GIVEN EXERCISE = Copy out the items from the line containing "Click the laughing" up to and including the line containing "[x=406, y=549]", leaving out the pictures.

MATERIAL FOR THE TASK =
# # # # # # #

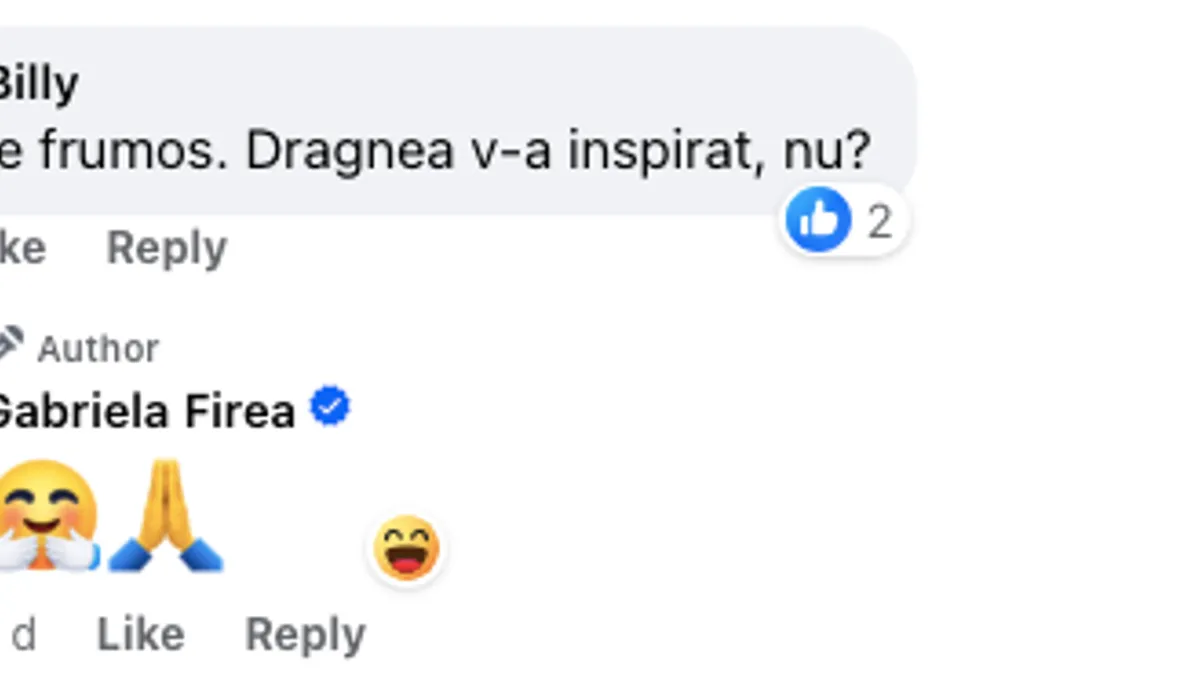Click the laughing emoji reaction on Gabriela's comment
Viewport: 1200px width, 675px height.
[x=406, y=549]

# # # # # # #

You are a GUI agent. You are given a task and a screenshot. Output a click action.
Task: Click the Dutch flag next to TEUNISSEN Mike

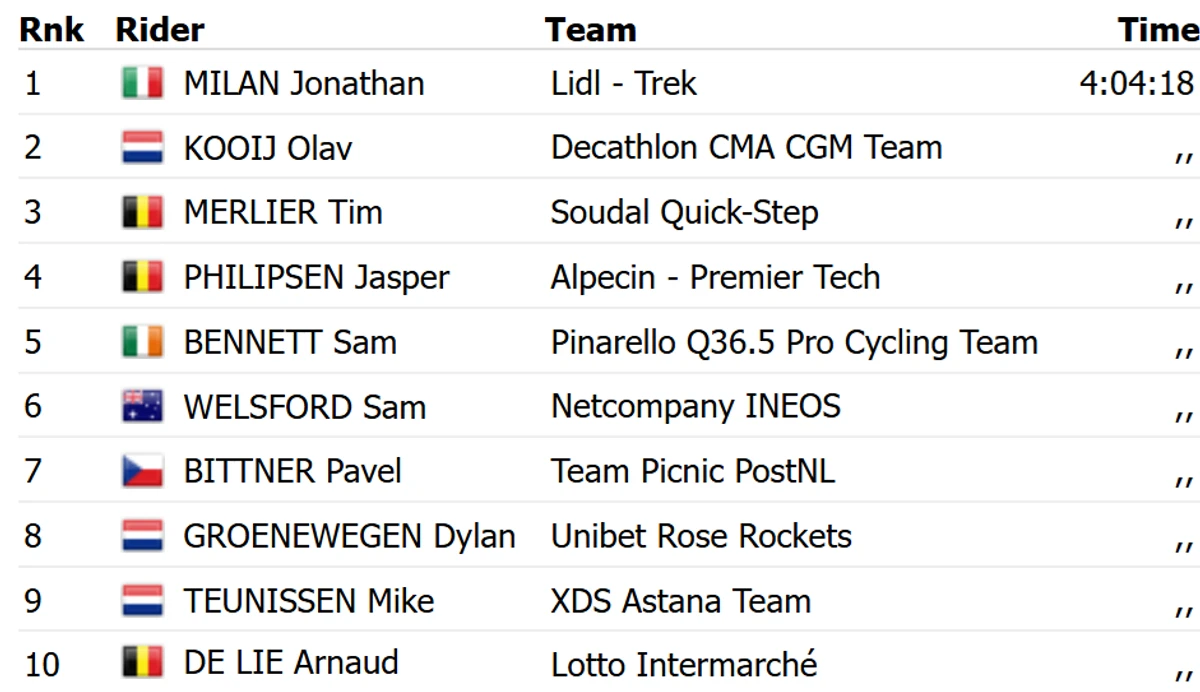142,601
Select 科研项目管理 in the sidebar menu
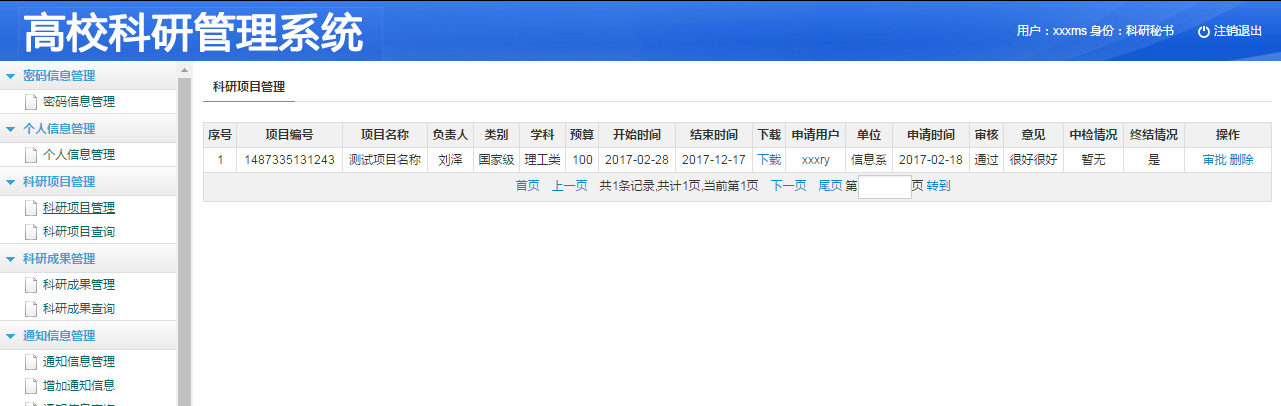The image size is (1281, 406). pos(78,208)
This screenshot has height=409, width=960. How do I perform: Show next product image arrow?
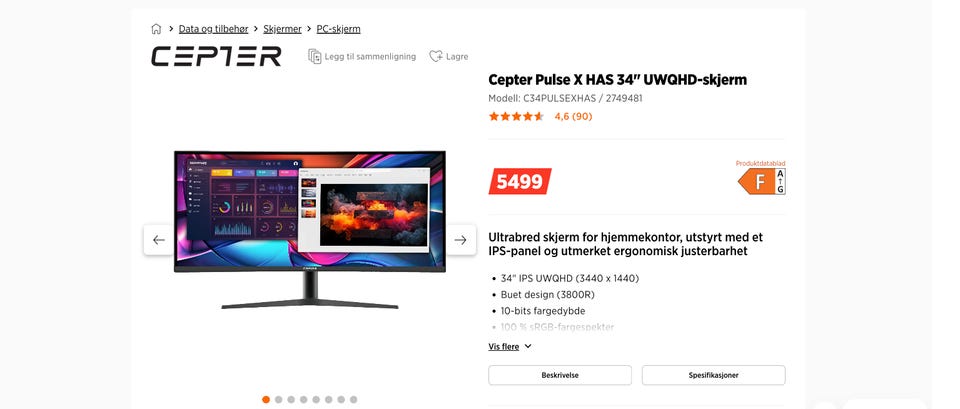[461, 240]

# # # # # # #

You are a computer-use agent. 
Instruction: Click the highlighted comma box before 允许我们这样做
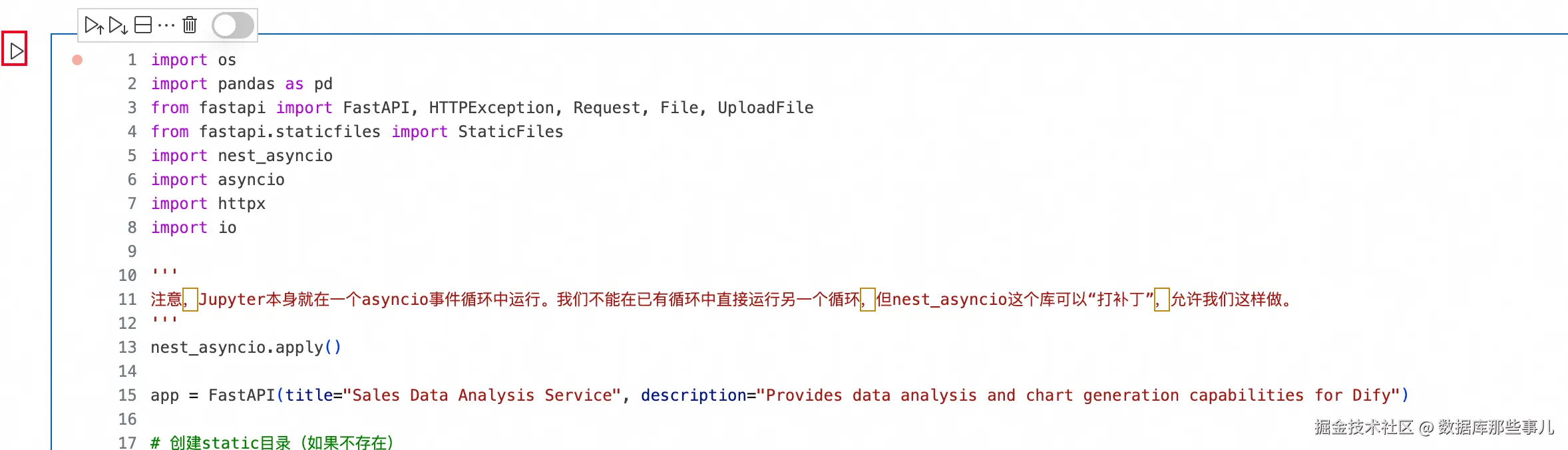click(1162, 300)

# # # # # # #

EXERCISE OUTPUT =
Click the laughing emoji reaction on Gabriela's comment
Viewport: 1200px width, 675px height.
[x=406, y=549]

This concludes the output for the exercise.